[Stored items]
________

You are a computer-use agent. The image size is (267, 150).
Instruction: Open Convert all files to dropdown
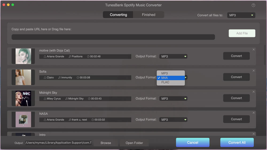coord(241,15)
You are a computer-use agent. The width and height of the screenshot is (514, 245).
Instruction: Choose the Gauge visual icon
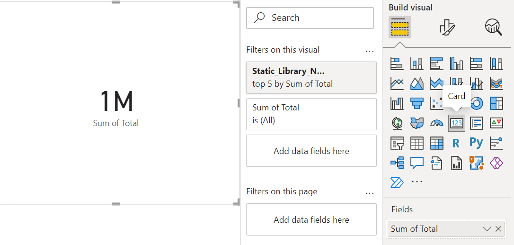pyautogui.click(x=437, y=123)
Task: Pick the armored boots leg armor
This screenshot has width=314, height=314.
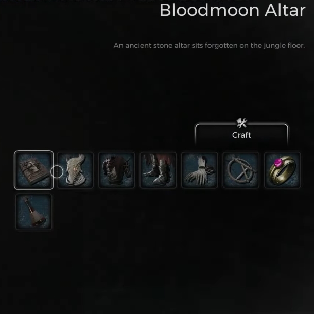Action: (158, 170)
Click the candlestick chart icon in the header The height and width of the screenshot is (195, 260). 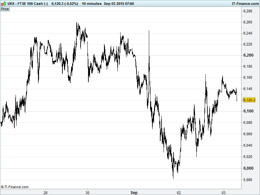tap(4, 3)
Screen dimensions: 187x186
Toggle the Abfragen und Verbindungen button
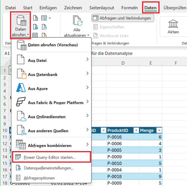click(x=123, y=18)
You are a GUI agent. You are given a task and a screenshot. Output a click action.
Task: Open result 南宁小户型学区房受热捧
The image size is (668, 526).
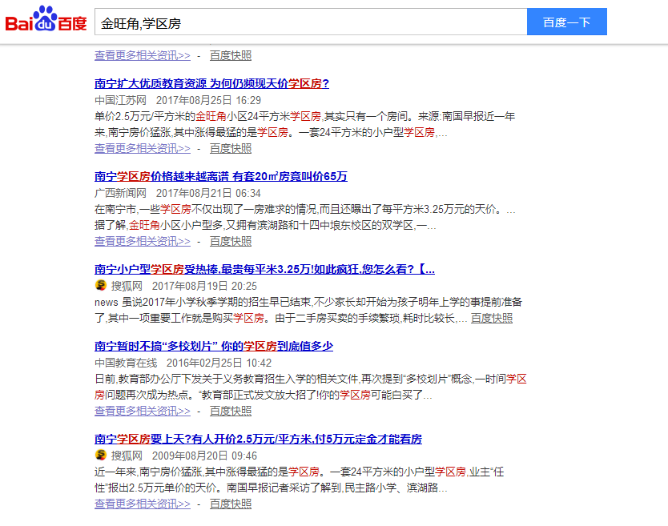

________

• _The task_
Check each line above for the string "computer" and copy the ones that have it.

• _Solution for this exercise_
You are a computer-use agent. The image size is (267, 150).
You are a computer-use agent. The width and height of the screenshot is (514, 245).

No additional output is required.